Opening my cigarette packet, and there was only one left.   I needed to smoke it, so I stood up and lent out the open door.

There was an officer doing paper work at the end of the hall.

“Um, Excuse me?”

He looked up.

“Um, can I smoke in here?”

You remember when you were kids, and were about to do something wrong, glancing back and forth to make sure the coast is clear.

That is what he did.

And then looked back at me and waving his hand forward said “yea.”

I sat back in my jail cell and smoked.

Not too long later, two officers came to get me, they were to take me home and check my passport.    I sat in the back of the patrol car looking at the officers on the other side of the metal grate.

The house I lived in was an old church rectory in the middle of nowhere.   I needed another cigarette, and knew I would never get one from where I lived at this time of night.

“Um, we couldn’t stop and buy cigarettes, could we?”

the two officers looked at each other, sighed and we pulled out of the station.

Through town, past the place of the accident and up the hill, and onto the motorway.

My mind wondered how to tell my parents.   “Hi mom, I smashed my car and got arrested for drunk driving, How’s life in California?”

How to get to school, it was a mile walk to the bus stop.

And what was court in England like.

They car pulled off the road, and stopped, outside a 24-hour gas station.   What?

And then my mind clicked, they were stopping to let me buy cigarettes.

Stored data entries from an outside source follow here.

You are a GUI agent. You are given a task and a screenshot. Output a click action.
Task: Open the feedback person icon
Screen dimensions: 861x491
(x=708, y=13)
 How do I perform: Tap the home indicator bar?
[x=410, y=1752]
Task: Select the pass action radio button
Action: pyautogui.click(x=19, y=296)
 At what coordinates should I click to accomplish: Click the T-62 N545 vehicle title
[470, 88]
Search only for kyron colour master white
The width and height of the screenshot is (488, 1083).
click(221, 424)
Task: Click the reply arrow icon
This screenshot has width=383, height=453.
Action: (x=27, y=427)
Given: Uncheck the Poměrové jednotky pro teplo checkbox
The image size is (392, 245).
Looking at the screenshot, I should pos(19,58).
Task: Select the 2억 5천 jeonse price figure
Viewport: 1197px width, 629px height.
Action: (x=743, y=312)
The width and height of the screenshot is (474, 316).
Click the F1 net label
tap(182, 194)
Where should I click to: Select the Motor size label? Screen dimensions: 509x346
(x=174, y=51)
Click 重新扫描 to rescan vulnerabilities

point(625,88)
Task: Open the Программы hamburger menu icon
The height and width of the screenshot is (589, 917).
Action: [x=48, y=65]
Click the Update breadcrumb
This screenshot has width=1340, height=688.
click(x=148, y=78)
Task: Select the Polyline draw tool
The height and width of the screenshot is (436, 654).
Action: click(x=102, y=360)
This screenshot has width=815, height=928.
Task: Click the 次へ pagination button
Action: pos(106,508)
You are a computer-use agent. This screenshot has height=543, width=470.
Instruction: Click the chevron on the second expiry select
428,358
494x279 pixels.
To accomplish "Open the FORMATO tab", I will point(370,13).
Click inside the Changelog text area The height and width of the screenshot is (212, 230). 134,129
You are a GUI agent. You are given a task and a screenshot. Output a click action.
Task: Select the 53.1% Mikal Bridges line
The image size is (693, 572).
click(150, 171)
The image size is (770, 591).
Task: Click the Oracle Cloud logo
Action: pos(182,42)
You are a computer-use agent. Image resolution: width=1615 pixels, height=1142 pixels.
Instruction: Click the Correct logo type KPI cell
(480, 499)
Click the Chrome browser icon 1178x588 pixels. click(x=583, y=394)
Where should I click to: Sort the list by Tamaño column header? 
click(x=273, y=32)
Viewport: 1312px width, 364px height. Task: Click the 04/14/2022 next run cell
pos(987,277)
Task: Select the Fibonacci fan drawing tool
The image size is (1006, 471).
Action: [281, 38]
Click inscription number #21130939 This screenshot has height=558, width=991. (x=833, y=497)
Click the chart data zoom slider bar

Beautiful, wonderful, stupendous.

I pulled the door handle and nothing happened.   You can’t get out of the back of a police car.

The two officers looked at each other, the one on my side sighed, and climbed out to open the door for me.

I thanked them profusely as I climbed back into the police car.

And I realized on the final drive home, the thirty or so empty bottles of wine lining my windowsill from the party last week.

What would they think?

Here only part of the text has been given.